- [AIM OF THE TASK] Convert every line of the listing below into a JSON list of strings, one string per line, omitting blank lines. Leave the pictures out of the result.

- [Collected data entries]
_ _ _

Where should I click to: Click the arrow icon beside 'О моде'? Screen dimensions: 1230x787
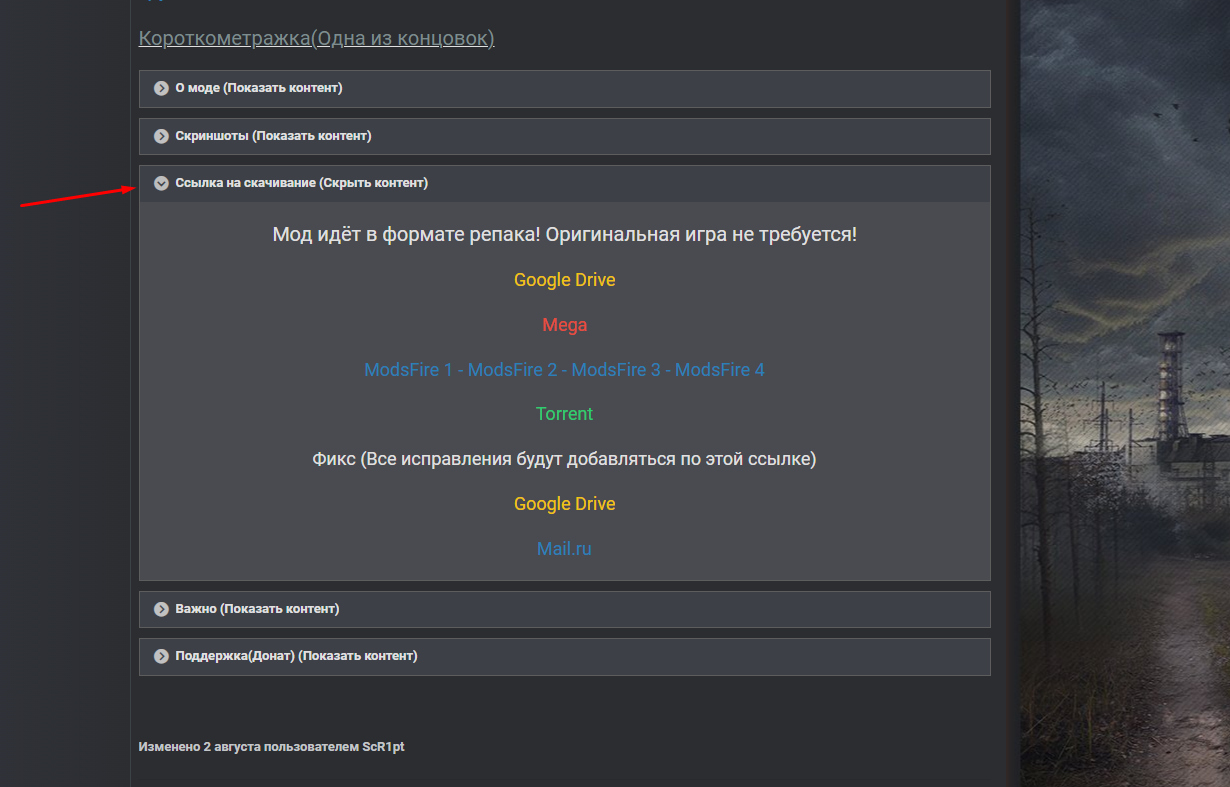point(161,88)
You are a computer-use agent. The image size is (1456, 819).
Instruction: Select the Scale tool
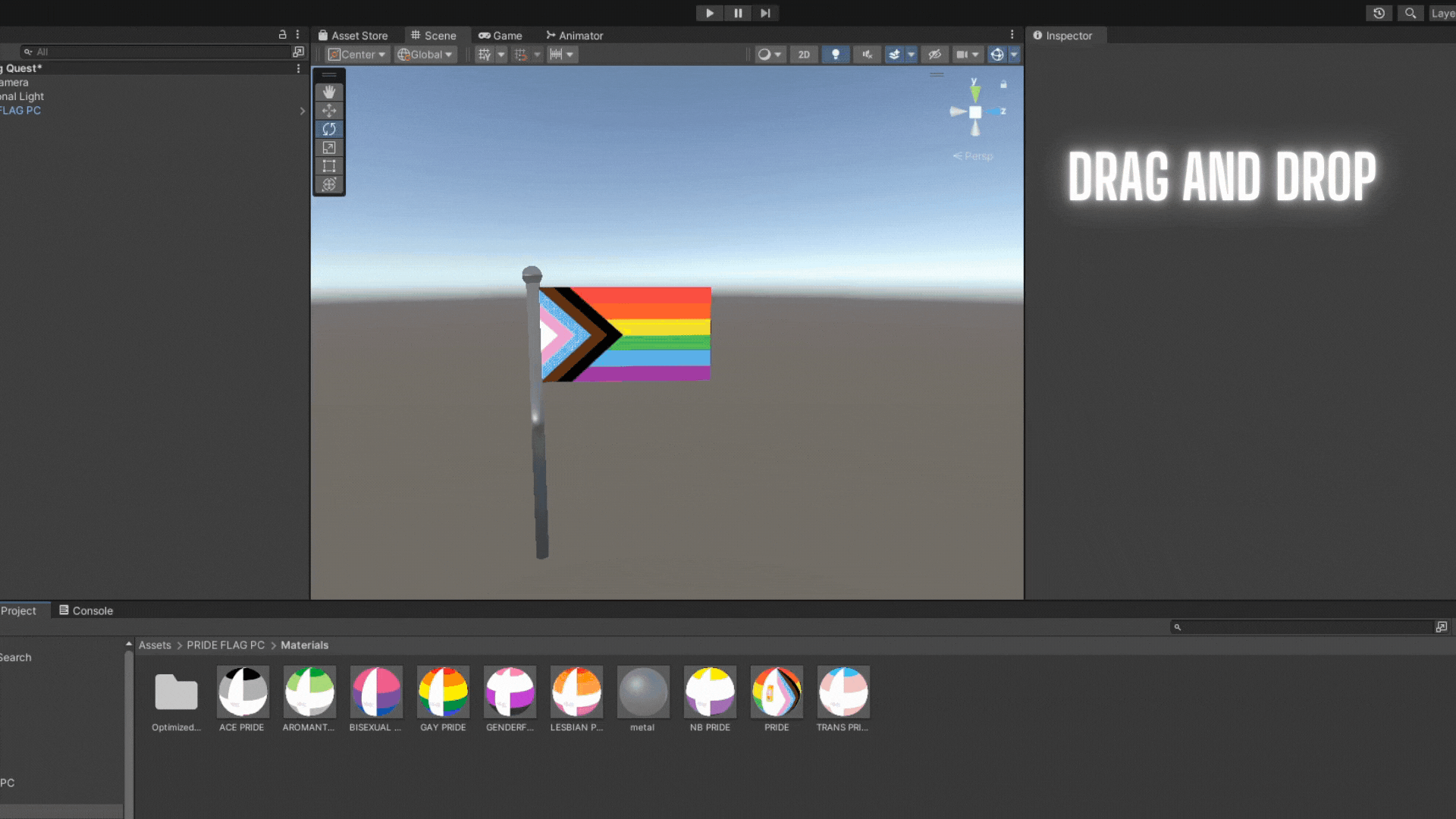tap(329, 148)
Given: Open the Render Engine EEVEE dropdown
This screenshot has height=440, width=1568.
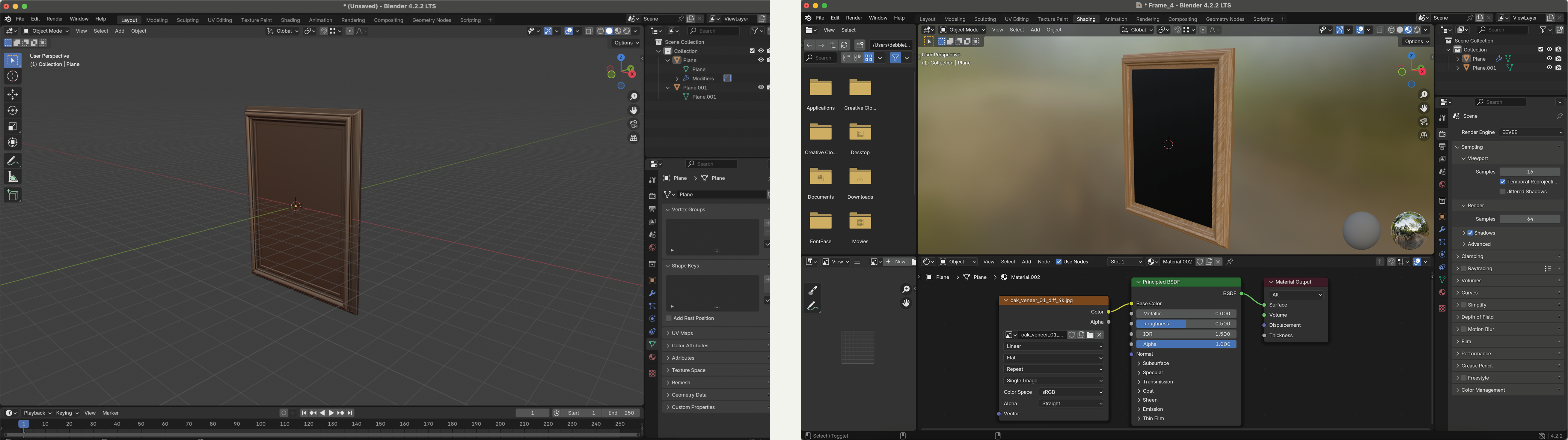Looking at the screenshot, I should tap(1531, 132).
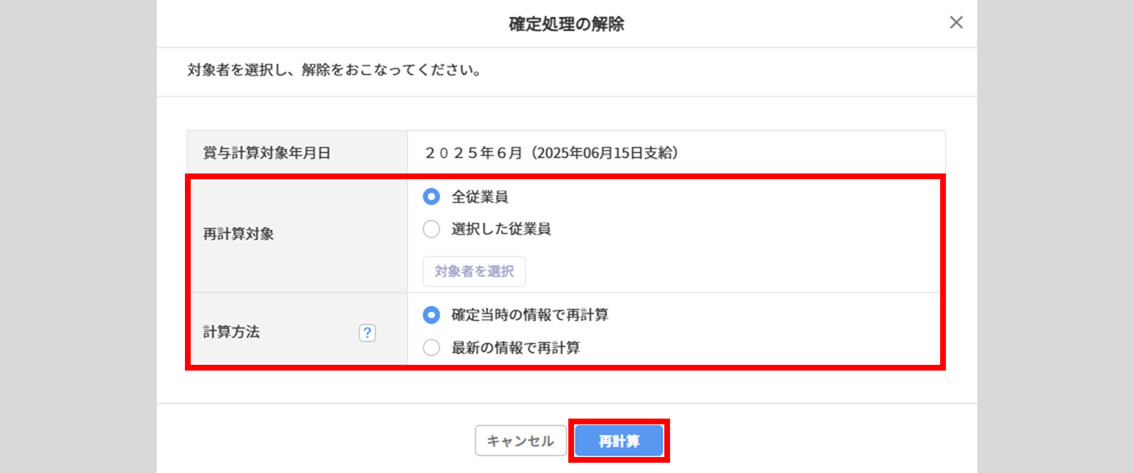Run the 再計算 button
Screen dimensions: 1134x473
619,441
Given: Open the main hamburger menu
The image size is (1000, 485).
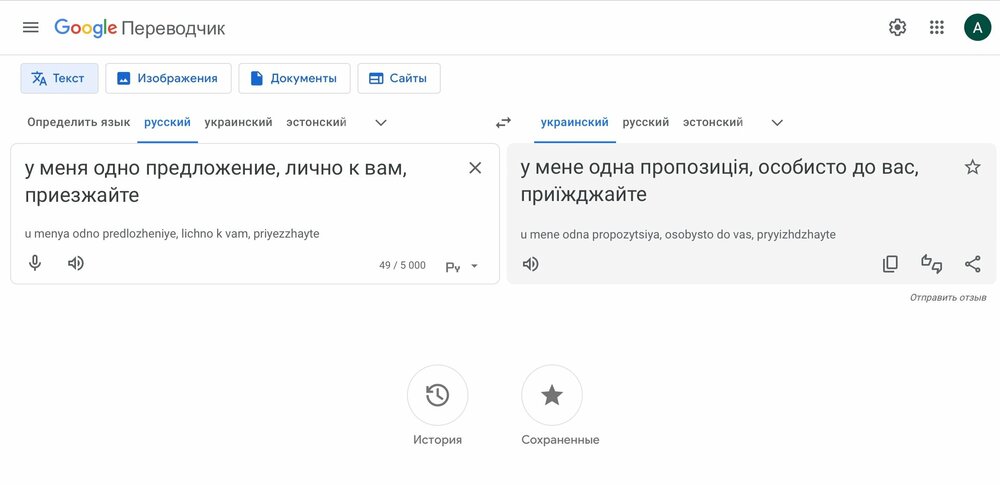Looking at the screenshot, I should coord(31,27).
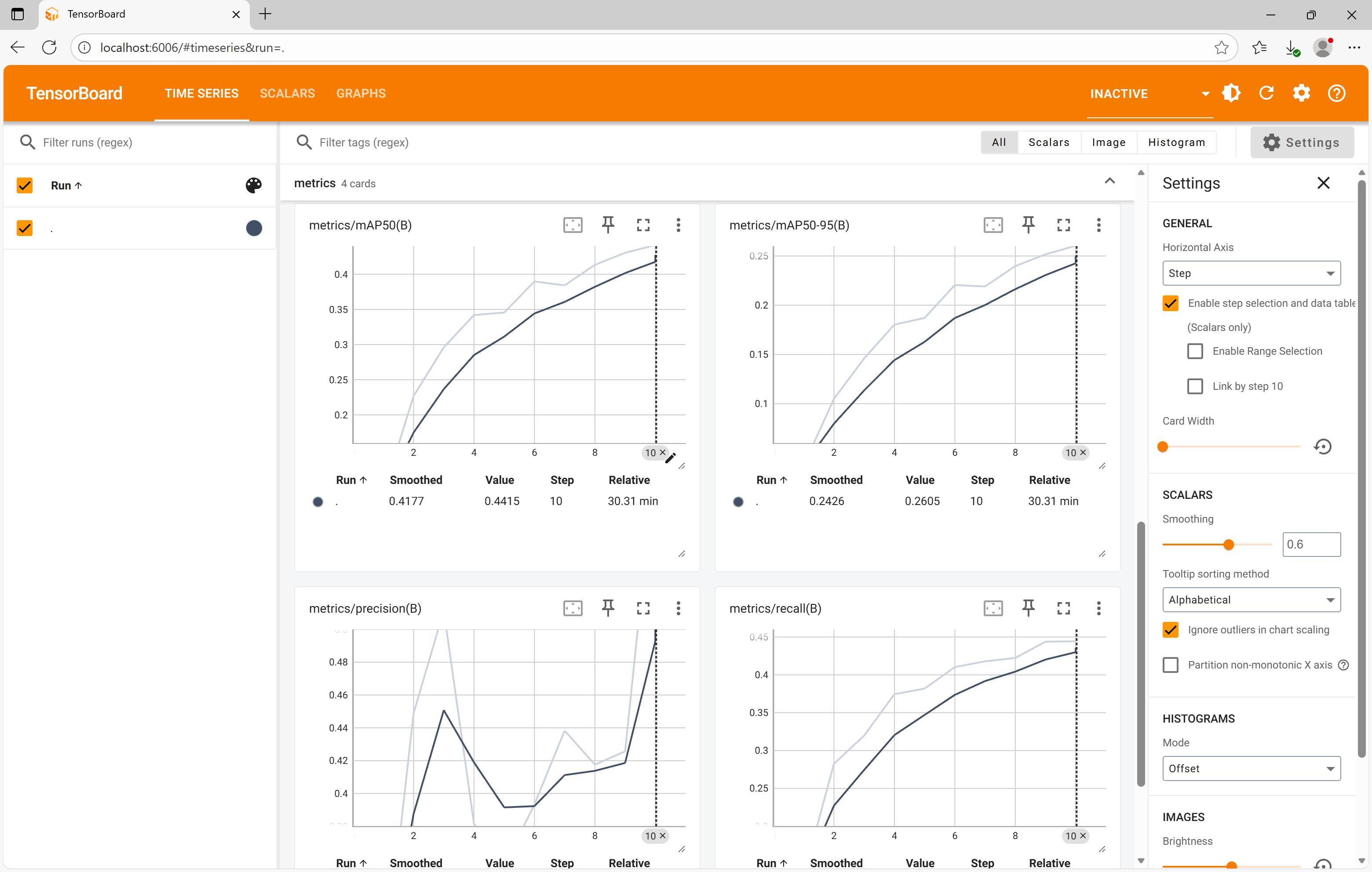Filter cards by Histogram type
This screenshot has height=872, width=1372.
coord(1176,142)
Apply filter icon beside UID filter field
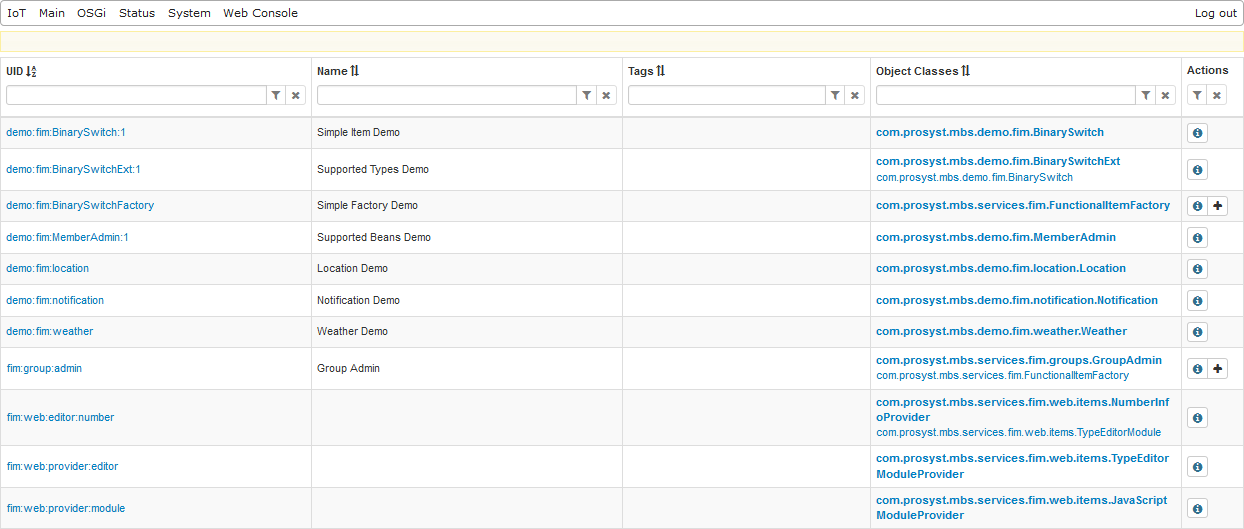The width and height of the screenshot is (1244, 529). coord(276,95)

_ _ _

- [EXPECTED ANSWER]
[
  "Where should I click to: Click the arrow icon beside 'О моде'? Screen dimensions: 1230x787",
  "point(161,88)",
  "You are a computer-use agent. The image size is (1456, 819).",
  "Instruction: Select the Scale tool",
  "tap(329, 148)",
  "Given: Open the Render Engine EEVEE dropdown",
  "This screenshot has height=440, width=1568.",
  "Looking at the screenshot, I should tap(1531, 132).",
  "Run the 再計算 button",
  "Screen dimensions: 1134x473",
  "619,441",
  "Given: Open the main hamburger menu",
  "The image size is (1000, 485).",
  "Looking at the screenshot, I should coord(31,27).",
  "Filter cards by Histogram type",
  "This screenshot has height=872, width=1372.",
  "coord(1176,142)",
  "Apply filter icon beside UID filter field",
  "The width and height of the screenshot is (1244, 529). coord(276,95)"
]